Mark Tabbert reports that a paper was presented by Drs. Andrew Prescott and Susan Mitchell Sommers that, in his words,_ "conclusively proved that the Grand Lodge of England was NOT founded in 1717, but in 1721."_

The researchers have apparently discovered detailed minutes pertaining to the creation of the Grand Lodge of of London and Westminster (precursor to the Grand Lodge of England, and finally the UGLE) in 1721 at the back of one of London's Lodge of Antiquity No. 2's minute books. The minutes of that gathering describe a large and well organized event. 

The Lodge of Antiquity is the descendant of the lodge that met at the Goose and Gridiron Ale-house in St.
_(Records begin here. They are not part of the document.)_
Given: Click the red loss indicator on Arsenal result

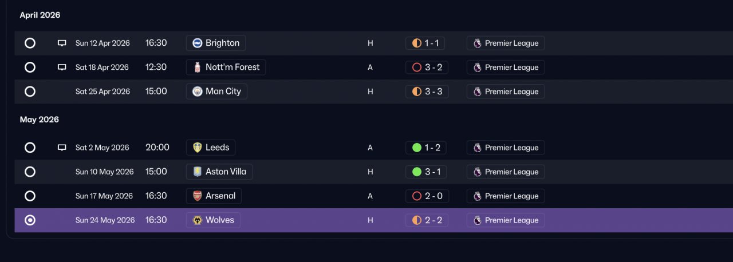Looking at the screenshot, I should pos(416,196).
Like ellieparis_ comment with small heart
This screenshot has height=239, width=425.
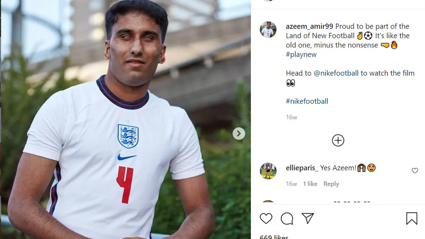pyautogui.click(x=415, y=171)
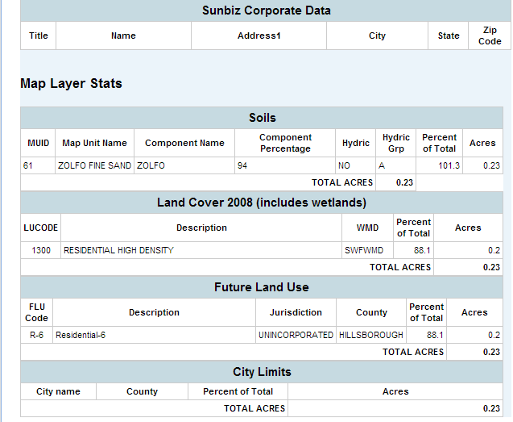Viewport: 513px width, 422px height.
Task: Click the RESIDENTIAL HIGH DENSITY description cell
Action: [118, 250]
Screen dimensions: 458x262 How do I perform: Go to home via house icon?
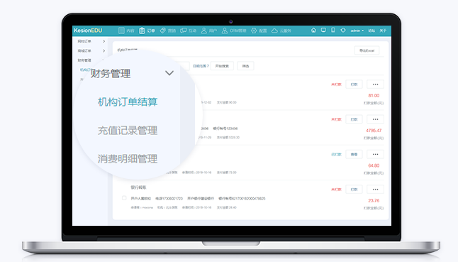pos(313,30)
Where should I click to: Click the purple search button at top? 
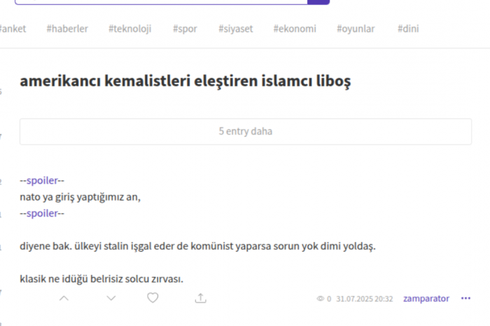319,1
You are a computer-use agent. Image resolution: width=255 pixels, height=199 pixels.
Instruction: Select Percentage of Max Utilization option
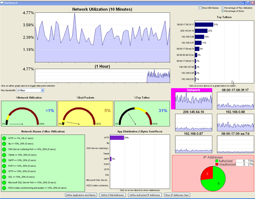(x=223, y=8)
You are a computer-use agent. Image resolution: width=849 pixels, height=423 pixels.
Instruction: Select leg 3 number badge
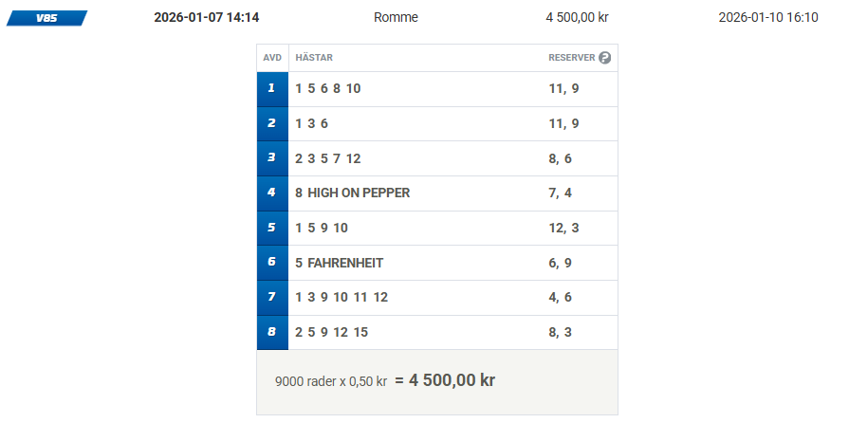272,158
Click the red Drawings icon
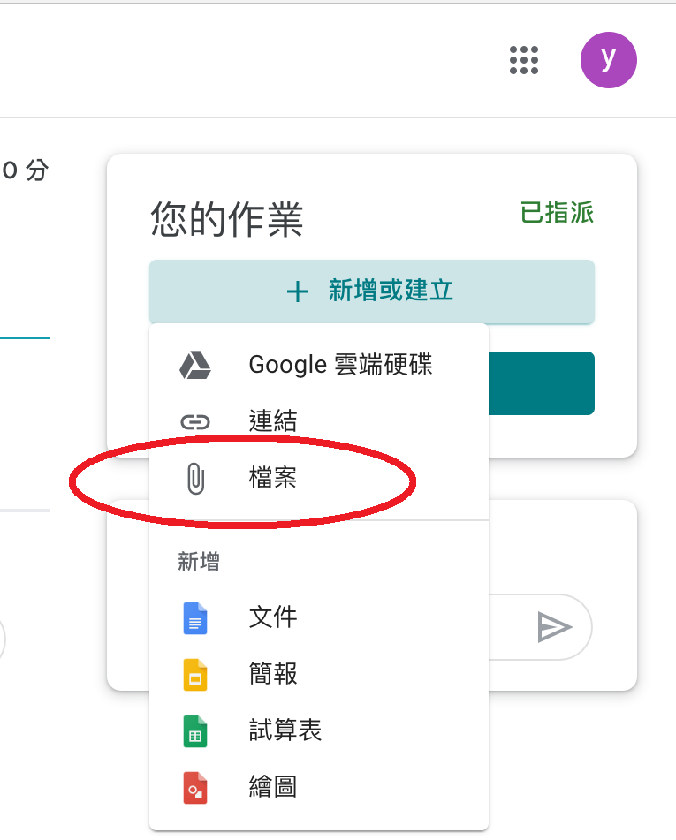This screenshot has height=840, width=676. click(195, 788)
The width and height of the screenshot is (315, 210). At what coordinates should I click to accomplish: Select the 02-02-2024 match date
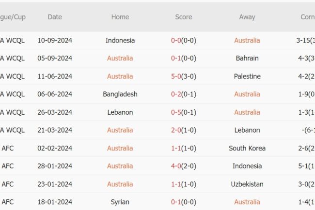click(55, 148)
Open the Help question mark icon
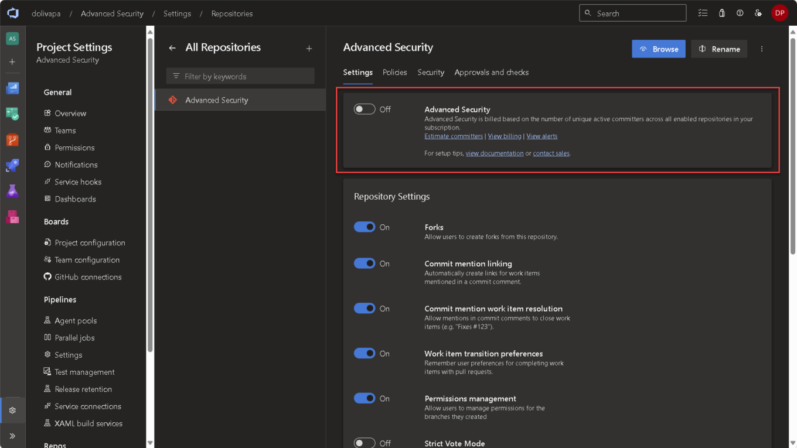Screen dimensions: 797x448 click(740, 12)
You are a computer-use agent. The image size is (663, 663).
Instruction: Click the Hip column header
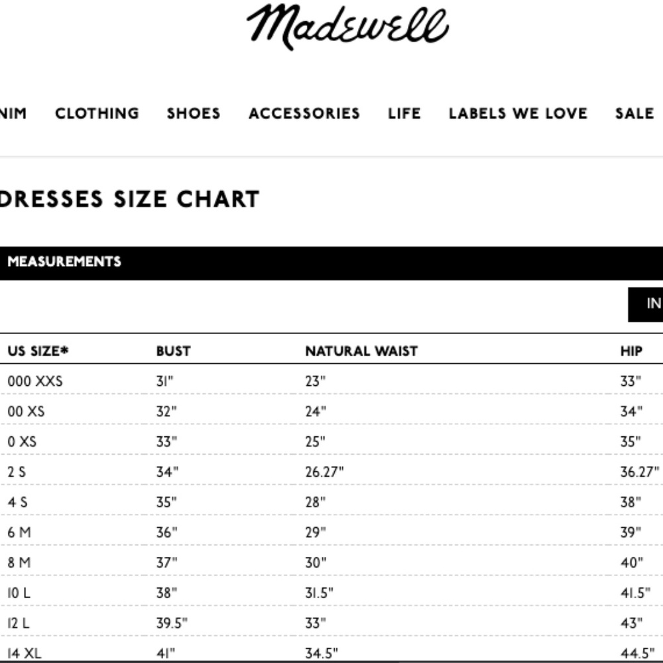(x=631, y=351)
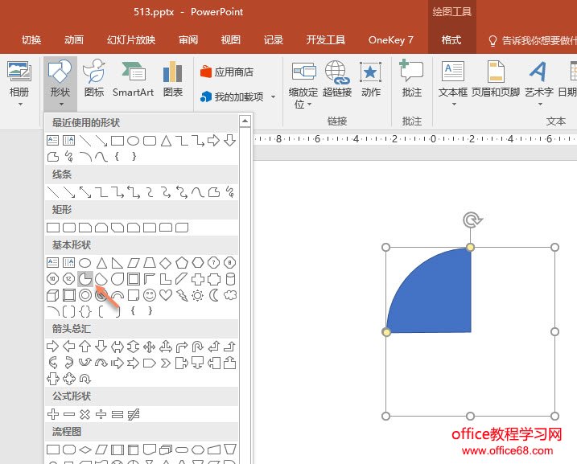Switch to the 开发工具 tab
This screenshot has height=464, width=577.
[326, 39]
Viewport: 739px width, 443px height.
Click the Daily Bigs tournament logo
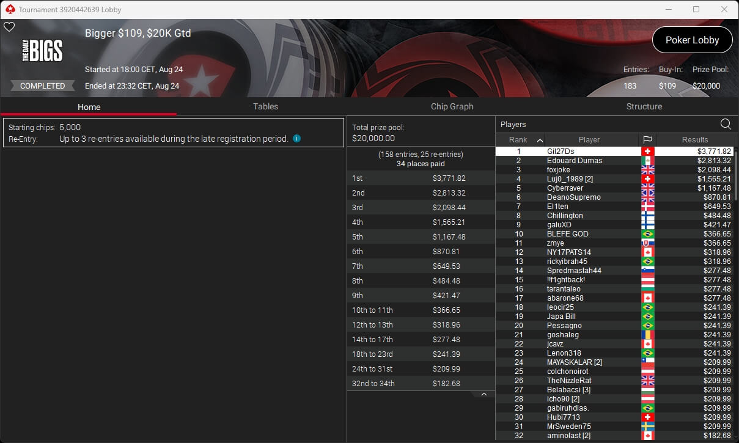click(x=42, y=50)
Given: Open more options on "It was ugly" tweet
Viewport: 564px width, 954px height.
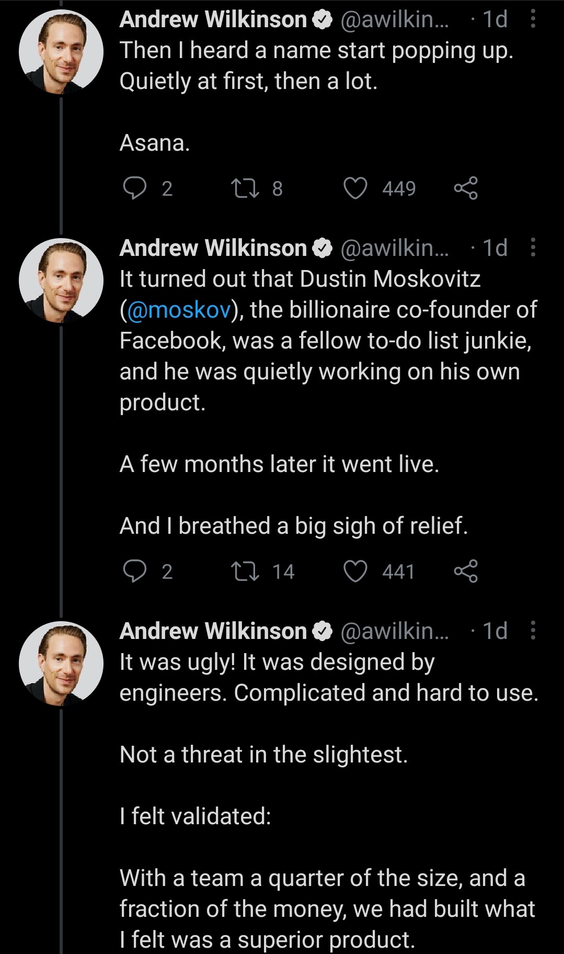Looking at the screenshot, I should pos(533,631).
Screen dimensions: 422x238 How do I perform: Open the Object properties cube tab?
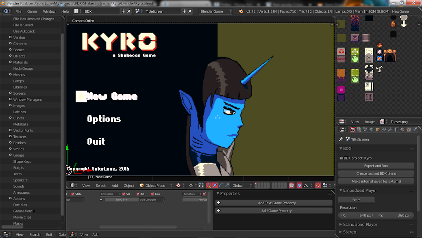tap(378, 130)
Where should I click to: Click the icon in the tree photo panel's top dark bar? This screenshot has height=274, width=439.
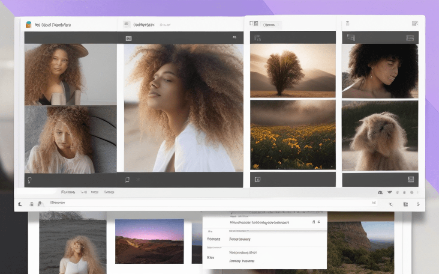click(257, 38)
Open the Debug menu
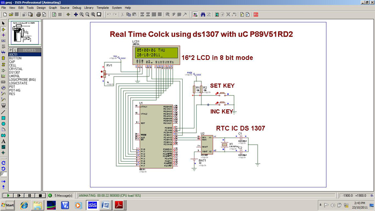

Paul's churchyard, and one of the four original founding lodges that formed the Grand Lodge.

In addition, the minutes apparently state that the founding Grand Master of the premier Grand Lodge of England was actually John Montagu, the 2nd Duke of Montagu, and _not_ Antony Sayer, as was stated in Rev. Anderson's 1723 _Constitutions_. Montagu has long been known as the first member of the nobility to serve as Grand Master, in 1721. But this paper upsets a rather substantial applecart of accepted Masonic history.

These newly discovered documents reportedly eliminate Sayer, George Payne, and John Theophilus Desaguliers from the lineup of first successive grand masters, along with moving the official founding date of speculative Freemasonry forward by four years.  

There has always been very little written record of that early period, aside from Anderson's account. So this discovery is of major importance. 

At the very least, UGLE may have to move their big banquet next year forward by four years...

There were some 160 delegates and guests in attendance at the Conference from around the world. The papers presented will be published next year, and members of the Q.C. Correspondence Circle will be able to purchase the book from Lewis Masonic at a substantial discount.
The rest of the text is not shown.